ILLUSTRATION: TZIGANE

On the other side of the stethoscope

SYLVAIN-JACQUES DESJARDINS | Given his experience, you might think that Dr. John McCans would know the health care system inside out.

But until that fateful day when he fell off his roof while clearing away ice, McCans wasn't able to really see the experience of hospital care through the eyes of a patient.

Along with three other doctors, McCans recently spoke about how spending some time in a patient's hospital gown changed the way he practices medicine. The panel discussion, "Physicians as Patients: Lessons for Practice," was part of the Jewish General Hospital's third annual Humanization Of Care Awareness Program.

The head of McGill's cardiology program, McCans was admitted to hospital last year after breaking 11 ribs and fracturing his spine. He said being a patient was no picnic. "But as physicians we don't get treated the same as the regular public," he added, noting that injured or ill doctors rarely wait, are rushed through emergency rooms and given tests the general public sometimes wait months to receive.

That patients linger helplessly long before being examined in hospital, a crisis afflicting most Montreal emergency rooms, was made painfully obvious to McCans as he was being wheeled out of the ER. He overheard a woman, at her wit's end, asking when her mother would be examined -- they had been waiting since noon and it was past 11 p.m. "You have to be damn sick before being looked at in a hospital," he said.

McCans said his experience taught him that doctors can't take for granted that their patients know what is going on. "As physicians, we can't assume facts told once are understood," he said. "We can never forget that patients need reassurance since they don't usually enter hospitals willingly or in a relaxed fashion."

For family medicine professor, Dr. Jerome Stasiak, being a patient reminded him of "the fragility of life." After suffering an irregular heart beat, Stasiak immediately consulted a colleague who saw nothing wrong and fed him the standard line, "Get some rest and call me if the condition worsens."

Instead, Stasiak decided to start his shift: "I figured I'd already be in the hospital if something happened." Indeed, he ended up lying on a stretcher next to a patient he had treated moments before.

After receiving medication, Stasiak was admitted to a secluded section of the hospital. He recalls a feeling of helplessness. "Lying in a hospital bed was an interesting experience in loneliness," he said, adding he found it difficult to control his fear and "reassurance from an authority" was the only way to relax him.
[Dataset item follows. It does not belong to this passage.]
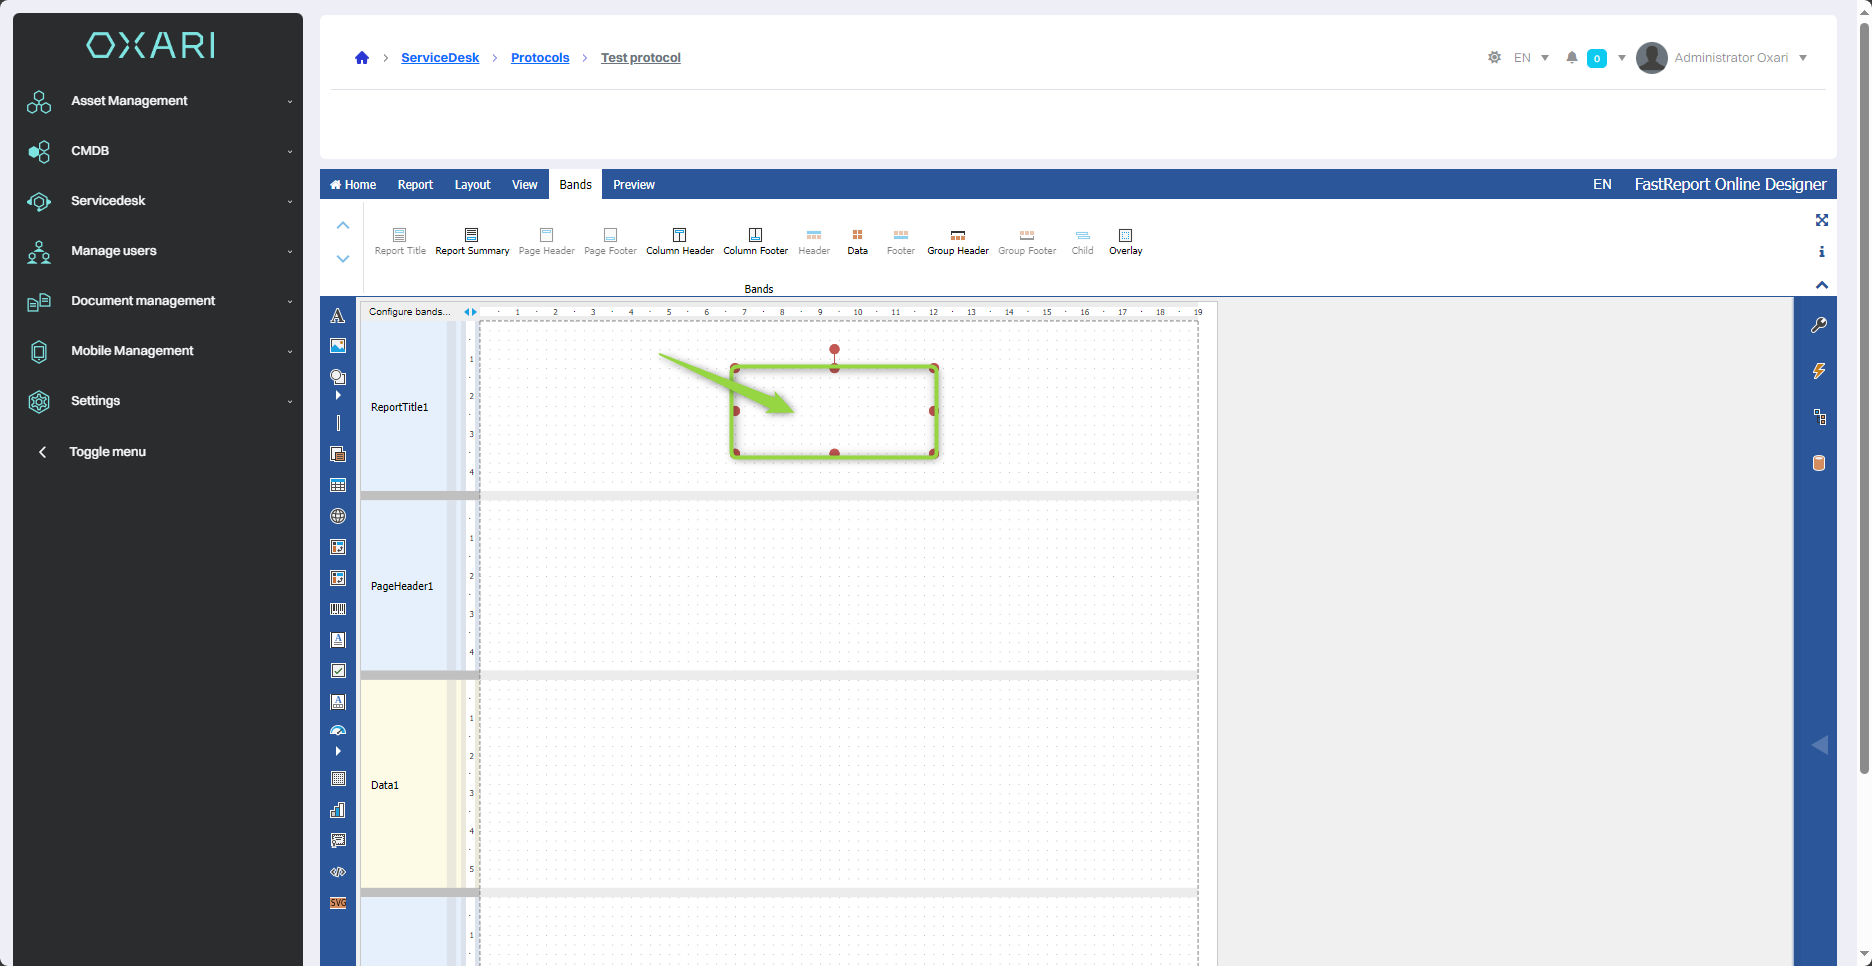Add an Overlay band
1872x966 pixels.
pos(1125,241)
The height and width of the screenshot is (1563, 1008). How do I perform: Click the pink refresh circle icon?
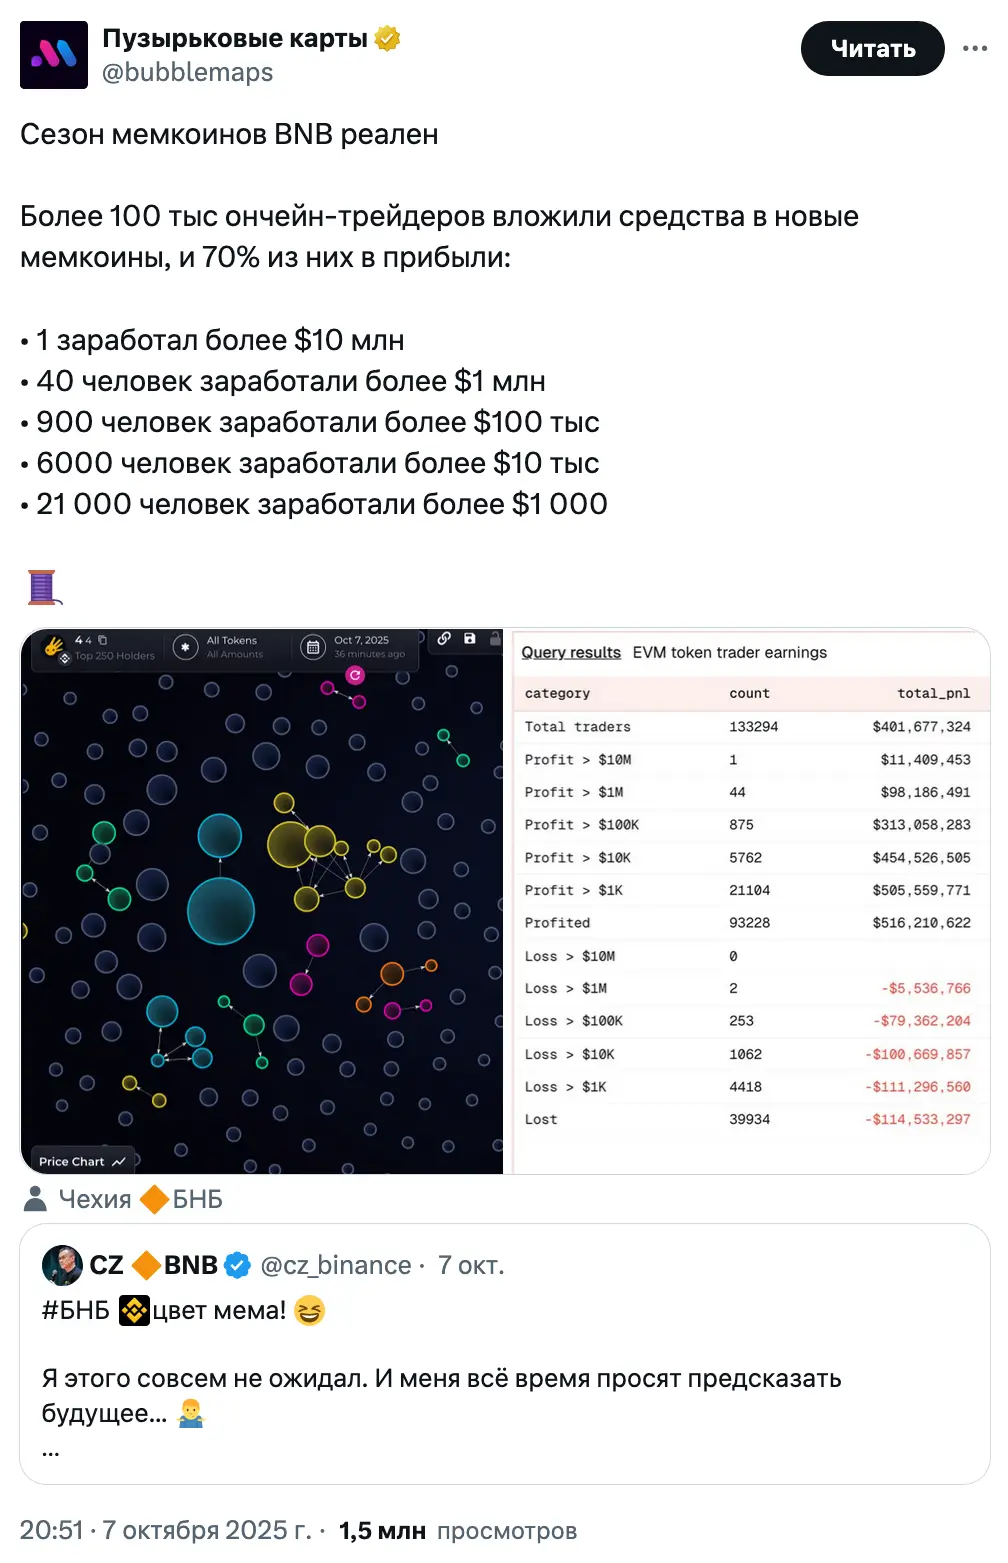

Stasiak emphasized that a simple greeting can make a huge difference to a patient. "I found hospital staff tended to avoid saying 'hello,'" he recalled.

Two years after his experience, he is now more upbeat with patients and visits them as often as possible. "Our (doctors') visits to patients are extremely important," he said, since the human contact helps put them at ease. Also, he now tends to give his patients the best prognosis possible. "I've found that trivializing (a condition) to a layperson reassures them."

Dr. Rubin Becker, the director of McGill's residency program at the Jewish General, said becoming a patient after a serious fracture gave him a sense of doom. The pain and discomfort of his condition was only one factor. He also remembers being cut off from the outside world, with no phone, and losing all privacy. "I felt trapped lying in bed," he said, noting human contact became paramount. "I soon recognized the exceeding importance of a warm smile, a touch or a visit (from health professionals)."

For family medicine professor Dr. Lisa Graves, becoming a patient when she delivered twin boys by caesarean section was made more unpleasant considering she had performed the operation on others.

"I found it extremely disconcerting to have a procedure performed on me when I knew exactly what was being done," she said.

Graves also remembers that sharing a room with a vomiting, insomniac patient was a harrowing experience. Her children were kept on different floors of the hospital, complicating her desire to breastfeed.

"Checking out early was truly cathartic," she said, noting she was glad hospitals have ombudsmen to address problems. "I felt empowered as a patient that I was able to articulate my views and be an agent of change," she said, adding she is now a "patient advocate" and encourages her own patients to voice their concerns.